It is crucial to obtain the correct 10-day payoff information. The 10-day payoff is your current loan from your current servicer, which includes the principal and interest accrued up until today, plus interest that accrues over the next 10 days. You will need to obtain the 10-day payoff information for each loan being refinanced.
You may be able to obtain the 10-day payoff balance online through your account login. Otherwise, you will need to call or email your current loan servicer. Once you report the 10-day payoff to your new refinance lender, the new lender will send a payoff check for this amount in order to pay off your loans in full.
- Payment address vs. correspondence address: When your new refinance lender is paying off your old loans, the payoff check needs to be sent to the payment address. This address may be different than what is shown on your statements and should be confirmed. This address will need to be provided to your new refinance lender.
- Specific payoff amount for each loan: You may decide to refinance all or only some of your existing loans. If you choose to refinance only certain loans, you will need to obtain the 10-day payoff amount for just the loans being refinanced.
- Account number: Always triple check your account number. If you accidently misspell the account number, it could result in someone else’s loan being paid off instead of yours. This can cause a lot of issues and delays.

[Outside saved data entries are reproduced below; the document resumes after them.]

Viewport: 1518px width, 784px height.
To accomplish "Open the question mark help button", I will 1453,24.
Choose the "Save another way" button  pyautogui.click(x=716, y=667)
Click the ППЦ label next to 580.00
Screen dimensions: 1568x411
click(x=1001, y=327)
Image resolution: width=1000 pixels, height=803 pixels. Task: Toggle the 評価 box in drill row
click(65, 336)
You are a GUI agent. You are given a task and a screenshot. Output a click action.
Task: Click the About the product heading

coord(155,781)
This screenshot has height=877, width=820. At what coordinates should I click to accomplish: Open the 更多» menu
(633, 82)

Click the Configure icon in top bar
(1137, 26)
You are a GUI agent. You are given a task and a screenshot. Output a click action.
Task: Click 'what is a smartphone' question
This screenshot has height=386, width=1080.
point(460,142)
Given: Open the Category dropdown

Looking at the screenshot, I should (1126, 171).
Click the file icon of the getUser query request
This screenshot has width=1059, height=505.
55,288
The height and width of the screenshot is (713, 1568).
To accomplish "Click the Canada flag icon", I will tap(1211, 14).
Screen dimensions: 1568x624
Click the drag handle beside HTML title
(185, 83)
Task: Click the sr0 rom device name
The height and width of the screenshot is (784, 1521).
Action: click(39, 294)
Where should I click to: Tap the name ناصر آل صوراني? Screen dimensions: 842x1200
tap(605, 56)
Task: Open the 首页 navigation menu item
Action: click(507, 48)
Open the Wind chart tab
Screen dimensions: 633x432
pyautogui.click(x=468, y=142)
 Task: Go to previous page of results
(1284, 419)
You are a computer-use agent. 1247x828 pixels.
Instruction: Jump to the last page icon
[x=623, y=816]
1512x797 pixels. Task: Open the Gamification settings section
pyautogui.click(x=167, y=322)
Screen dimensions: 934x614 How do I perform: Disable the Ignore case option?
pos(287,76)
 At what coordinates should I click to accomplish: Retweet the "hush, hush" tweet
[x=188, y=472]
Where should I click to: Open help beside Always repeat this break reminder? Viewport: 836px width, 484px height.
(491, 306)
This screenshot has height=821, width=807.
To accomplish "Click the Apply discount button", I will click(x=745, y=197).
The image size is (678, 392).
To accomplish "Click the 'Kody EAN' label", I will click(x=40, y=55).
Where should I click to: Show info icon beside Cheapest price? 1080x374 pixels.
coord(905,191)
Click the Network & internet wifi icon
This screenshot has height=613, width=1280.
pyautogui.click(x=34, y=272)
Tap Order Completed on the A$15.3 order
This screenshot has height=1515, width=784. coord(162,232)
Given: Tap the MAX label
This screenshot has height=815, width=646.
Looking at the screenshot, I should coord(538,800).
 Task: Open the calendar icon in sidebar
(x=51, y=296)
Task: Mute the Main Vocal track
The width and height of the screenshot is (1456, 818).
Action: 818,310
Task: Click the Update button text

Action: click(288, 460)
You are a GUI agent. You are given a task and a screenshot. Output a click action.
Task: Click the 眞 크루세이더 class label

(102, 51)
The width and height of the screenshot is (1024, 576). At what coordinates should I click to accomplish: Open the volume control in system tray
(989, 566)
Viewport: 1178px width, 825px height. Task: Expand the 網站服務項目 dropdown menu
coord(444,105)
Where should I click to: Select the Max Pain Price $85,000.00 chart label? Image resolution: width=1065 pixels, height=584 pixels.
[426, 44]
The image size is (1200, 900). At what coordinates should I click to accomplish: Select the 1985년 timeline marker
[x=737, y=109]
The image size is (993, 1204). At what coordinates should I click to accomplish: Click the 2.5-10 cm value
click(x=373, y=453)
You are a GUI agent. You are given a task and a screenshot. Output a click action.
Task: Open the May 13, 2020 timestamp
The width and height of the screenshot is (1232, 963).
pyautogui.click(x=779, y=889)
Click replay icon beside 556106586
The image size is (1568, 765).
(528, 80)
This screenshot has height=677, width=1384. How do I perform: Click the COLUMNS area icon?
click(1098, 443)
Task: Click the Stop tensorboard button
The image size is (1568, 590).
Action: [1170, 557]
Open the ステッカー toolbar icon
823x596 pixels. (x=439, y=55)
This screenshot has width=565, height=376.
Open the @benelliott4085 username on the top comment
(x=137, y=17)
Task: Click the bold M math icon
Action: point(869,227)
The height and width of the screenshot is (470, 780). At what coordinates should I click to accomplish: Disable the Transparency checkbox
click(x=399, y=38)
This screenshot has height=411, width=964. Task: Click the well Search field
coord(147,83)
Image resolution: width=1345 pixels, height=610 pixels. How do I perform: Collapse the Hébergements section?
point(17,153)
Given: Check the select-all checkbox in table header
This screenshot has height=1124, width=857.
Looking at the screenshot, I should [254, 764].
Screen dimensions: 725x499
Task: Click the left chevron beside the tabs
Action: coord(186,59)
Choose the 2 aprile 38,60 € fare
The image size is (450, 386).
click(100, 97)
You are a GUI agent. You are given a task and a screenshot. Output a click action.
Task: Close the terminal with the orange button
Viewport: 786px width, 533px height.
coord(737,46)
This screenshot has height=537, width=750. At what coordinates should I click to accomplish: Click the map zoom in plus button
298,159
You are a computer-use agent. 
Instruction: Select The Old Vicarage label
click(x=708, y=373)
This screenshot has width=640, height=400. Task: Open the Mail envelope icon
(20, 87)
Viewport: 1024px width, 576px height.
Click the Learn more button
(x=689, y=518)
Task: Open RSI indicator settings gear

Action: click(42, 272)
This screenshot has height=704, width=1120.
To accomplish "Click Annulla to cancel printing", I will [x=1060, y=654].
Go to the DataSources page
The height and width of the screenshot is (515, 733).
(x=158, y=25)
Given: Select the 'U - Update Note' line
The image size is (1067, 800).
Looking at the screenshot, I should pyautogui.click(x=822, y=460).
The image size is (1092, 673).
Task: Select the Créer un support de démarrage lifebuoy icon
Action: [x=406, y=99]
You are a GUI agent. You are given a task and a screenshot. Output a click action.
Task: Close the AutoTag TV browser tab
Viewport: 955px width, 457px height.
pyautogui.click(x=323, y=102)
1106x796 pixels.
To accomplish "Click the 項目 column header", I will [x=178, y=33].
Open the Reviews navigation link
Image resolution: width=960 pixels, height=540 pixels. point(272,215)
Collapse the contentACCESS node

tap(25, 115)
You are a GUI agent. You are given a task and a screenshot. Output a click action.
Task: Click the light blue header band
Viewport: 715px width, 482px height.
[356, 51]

- Sign your new refinanced loan agreement on the same day: It is typically a good idea to sign your new loan agreement on the same day that you have obtained the 10-day payoff amounts and submitted the amounts to the new refinance lender. If you sign on a different day, then you should re-check the amounts and update your 10-day payoff amounts before signing the loan agreement. This helps to ensure that your loan is paid off in full.
Cooling Of Period
By law, you have three days to cancel your new loan after completing the new loan. If you decide to cancel, make sure you act quick and call the new refinance lender.
Your New Refinanced Loan
Once the cooling off period is over, your new refinance lender will send a check (either via mail or electronically) to your current loan servicer. This payment is applied to your loans so they are paid off in full and closed. After this happens, your new obligation is pay off your new loan from the refinance lender. It is always a good idea to check with your prior loan servicer to confirm that your old loan(s) has been paid down to zero, there is no remaining unpaid interest, and that the loan has closed. Because the refinanced amount is based on the 10-day payoff, the time frame might not line up exactly to 10 days. This can sometimes leave you with a small balance or even a negative balance on your account. If a small balance remains, you should pay it off right away. If you have a negative balance, a check may be sent either to you or your new refinance lender.